如果在eclipse上运行：传参需要加上集群的master的uri即 hdfs://master01:9000

输入路径参数： /data/wordcount/src

输出路径参数： /data/wordcount/dst

运行结果：

1、出现第一张图的结果表示有可能成功了，因为成功创建了输出目录；

2、进入part-r-00000查看内容，确认的确成功；

单词计数（按文件统计）：

只需要将单词计数的代码中的WordCountMapper类中的map方法添加如下代码片段：

FileSplit fp=(FileSplit)context.getInputSplit();

String fileName=fp.getPath().getName();

在给outKey设置值时就需要传“word+"\t"+filename”；

运行时传入参数是：

如果在eclipse上运行：传参需要加上集群的master的uri即 hdfs://master01:9000

输入路径参数： /data/wordcount/src

输出路径参数： /data/wordcount/dst

运行结果：

单词计数（每个文件中的出现次数）：

工程结构图：

代码：

 package com.mmzs.bigdata.yarn.mapreduce;

 import java.io.IOException;

 import org.apache.hadoop.io.LongWritable;

 import org.apache.hadoop.io.Text;

 import org.apache.hadoop.mapreduce.Mapper;

 import org.apache.hadoop.mapreduce.lib.input.FileSplit;

 public class WordTimeMapper01 extends Mapper<LongWritable, Text, Text, LongWritable>{

     private Text outKey;

     private LongWritable outValue;

     @Override

     protected void setup(Mapper<LongWritable, Text, Text, LongWritable>.Context context)

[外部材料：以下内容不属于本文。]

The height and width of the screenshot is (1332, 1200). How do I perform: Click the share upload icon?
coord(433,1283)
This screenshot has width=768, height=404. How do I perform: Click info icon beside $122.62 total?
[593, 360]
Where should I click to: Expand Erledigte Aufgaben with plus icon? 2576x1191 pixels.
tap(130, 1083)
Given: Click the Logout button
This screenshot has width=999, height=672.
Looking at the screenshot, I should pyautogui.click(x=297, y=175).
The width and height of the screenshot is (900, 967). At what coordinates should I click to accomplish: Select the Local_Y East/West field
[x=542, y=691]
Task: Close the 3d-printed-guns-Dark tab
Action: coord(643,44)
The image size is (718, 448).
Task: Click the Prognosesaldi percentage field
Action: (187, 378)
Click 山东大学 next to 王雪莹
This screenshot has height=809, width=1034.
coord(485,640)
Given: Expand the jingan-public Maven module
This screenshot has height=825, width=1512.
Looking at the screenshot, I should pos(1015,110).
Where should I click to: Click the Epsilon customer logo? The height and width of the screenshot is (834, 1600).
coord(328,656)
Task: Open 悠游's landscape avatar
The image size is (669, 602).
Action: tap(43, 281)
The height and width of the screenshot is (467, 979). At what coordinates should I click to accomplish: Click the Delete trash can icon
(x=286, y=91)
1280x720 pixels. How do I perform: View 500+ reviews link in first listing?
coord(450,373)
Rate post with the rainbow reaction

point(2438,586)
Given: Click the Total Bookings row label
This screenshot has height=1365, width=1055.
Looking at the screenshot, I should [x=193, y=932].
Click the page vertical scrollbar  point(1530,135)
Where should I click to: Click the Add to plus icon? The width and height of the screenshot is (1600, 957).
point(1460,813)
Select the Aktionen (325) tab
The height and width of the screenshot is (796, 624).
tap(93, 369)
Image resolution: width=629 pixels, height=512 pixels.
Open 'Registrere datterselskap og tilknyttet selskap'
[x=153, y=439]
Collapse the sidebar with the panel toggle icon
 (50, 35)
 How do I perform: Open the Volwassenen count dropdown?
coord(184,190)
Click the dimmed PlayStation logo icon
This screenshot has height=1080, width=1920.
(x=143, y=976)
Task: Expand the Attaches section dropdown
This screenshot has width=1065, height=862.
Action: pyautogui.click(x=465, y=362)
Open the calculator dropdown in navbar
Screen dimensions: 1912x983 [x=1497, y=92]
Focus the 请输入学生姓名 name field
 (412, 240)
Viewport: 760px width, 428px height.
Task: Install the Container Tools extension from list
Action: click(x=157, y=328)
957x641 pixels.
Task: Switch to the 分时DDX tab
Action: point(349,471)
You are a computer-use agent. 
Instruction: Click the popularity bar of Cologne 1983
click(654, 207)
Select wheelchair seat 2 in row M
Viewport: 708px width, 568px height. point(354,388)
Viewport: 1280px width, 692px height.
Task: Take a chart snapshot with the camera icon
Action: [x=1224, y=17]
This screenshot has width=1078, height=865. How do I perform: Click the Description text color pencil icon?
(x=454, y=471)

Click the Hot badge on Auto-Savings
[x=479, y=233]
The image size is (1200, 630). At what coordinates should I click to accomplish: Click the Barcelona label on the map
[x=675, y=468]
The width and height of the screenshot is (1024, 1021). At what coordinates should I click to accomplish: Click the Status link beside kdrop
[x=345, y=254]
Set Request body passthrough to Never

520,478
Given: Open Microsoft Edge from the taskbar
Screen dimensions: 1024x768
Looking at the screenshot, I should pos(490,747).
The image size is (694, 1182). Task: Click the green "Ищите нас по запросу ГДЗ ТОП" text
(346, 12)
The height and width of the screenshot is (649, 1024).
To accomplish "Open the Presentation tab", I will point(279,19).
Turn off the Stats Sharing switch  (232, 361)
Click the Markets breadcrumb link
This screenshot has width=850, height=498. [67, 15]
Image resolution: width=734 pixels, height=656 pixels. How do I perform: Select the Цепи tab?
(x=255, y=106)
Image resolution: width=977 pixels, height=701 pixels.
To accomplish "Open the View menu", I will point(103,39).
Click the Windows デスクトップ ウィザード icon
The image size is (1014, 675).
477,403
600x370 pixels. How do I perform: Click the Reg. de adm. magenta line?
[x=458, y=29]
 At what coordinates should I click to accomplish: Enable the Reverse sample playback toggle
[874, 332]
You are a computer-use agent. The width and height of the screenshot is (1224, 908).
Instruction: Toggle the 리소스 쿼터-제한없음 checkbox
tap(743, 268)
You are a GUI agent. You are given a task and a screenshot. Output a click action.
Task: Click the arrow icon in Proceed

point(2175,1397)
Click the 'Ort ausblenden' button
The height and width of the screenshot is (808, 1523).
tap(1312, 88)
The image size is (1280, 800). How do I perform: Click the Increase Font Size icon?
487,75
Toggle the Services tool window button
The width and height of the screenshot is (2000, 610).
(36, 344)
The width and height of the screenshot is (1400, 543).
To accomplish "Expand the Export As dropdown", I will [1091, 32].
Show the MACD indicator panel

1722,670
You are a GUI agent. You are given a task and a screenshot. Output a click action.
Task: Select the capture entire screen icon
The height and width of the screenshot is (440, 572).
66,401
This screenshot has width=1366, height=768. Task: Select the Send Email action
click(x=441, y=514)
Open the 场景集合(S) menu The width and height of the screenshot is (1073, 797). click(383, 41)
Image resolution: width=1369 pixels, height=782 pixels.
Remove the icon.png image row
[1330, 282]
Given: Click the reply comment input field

             throws IOException, InterruptedException {

         outKey = new Text();

         outValue = new LongWritable(1L);

     }

     @Override

     protected void map(LongWritable key, Text value, Mapper<LongWritable, Text, Text, LongWritable>.Context context)

             throws IOException, InterruptedException {

         FileSplit fp= (FileSplit) context.getInputSplit();

         String fileName = fp.getPath().getName();

         String line = value.toString();

         String[] words = line.split("\\s+");

         for (String word : words) {

             outKey.set(word+"\t"+fileName);

             context.write(outKey, outValue);

         }

     }

     @Override

     protected void cleanup(Mapper<LongWritable, Text, Text, LongWritable>.Context context)

             throws IOException, InterruptedException {

         outKey = null;

         outValue = null;

     }

 }

WordTimeMapper01

 package com.mmzs.bigdata.yarn.mapreduce;

 import java.io.IOException;

 import java.util.Iterator;

 import org.apache.hadoop.io.LongWritable;

 import org.apache.hadoop.io.Text;

 import org.apache.hadoop.mapreduce.Reducer;

 import org.apache.hadoop.mapreduce.lib.input.FileSplit;

 public class WordTimeReducer01 extends Reducer<Text, LongWritable, Text, LongWritable> {

     private LongWritable outValue;

     @Override

     protected void setup(Reducer<Text, LongWritable, Text, LongWritable>.Context context)

             throws IOException, InterruptedException {

         outValue = new LongWritable();

     }

     @Override

     protected void reduce(Text key, Iterable<LongWritable> values,

             Reducer<Text, LongWritable, Text, LongWritable>.Context context) throws IOException, InterruptedException {

         long count = 0L;

         for (Iterator<LongWritable> its = values.iterator(); its.hasNext();) {

             count += its.next().get();

         }

         outValue.set(count);

         context.write(key, outValue);//key和outValue默认用\t分割

     }

     @Override

     protected void cleanup(Reducer<Text, LongWritable, Text, LongWritable>.Context context)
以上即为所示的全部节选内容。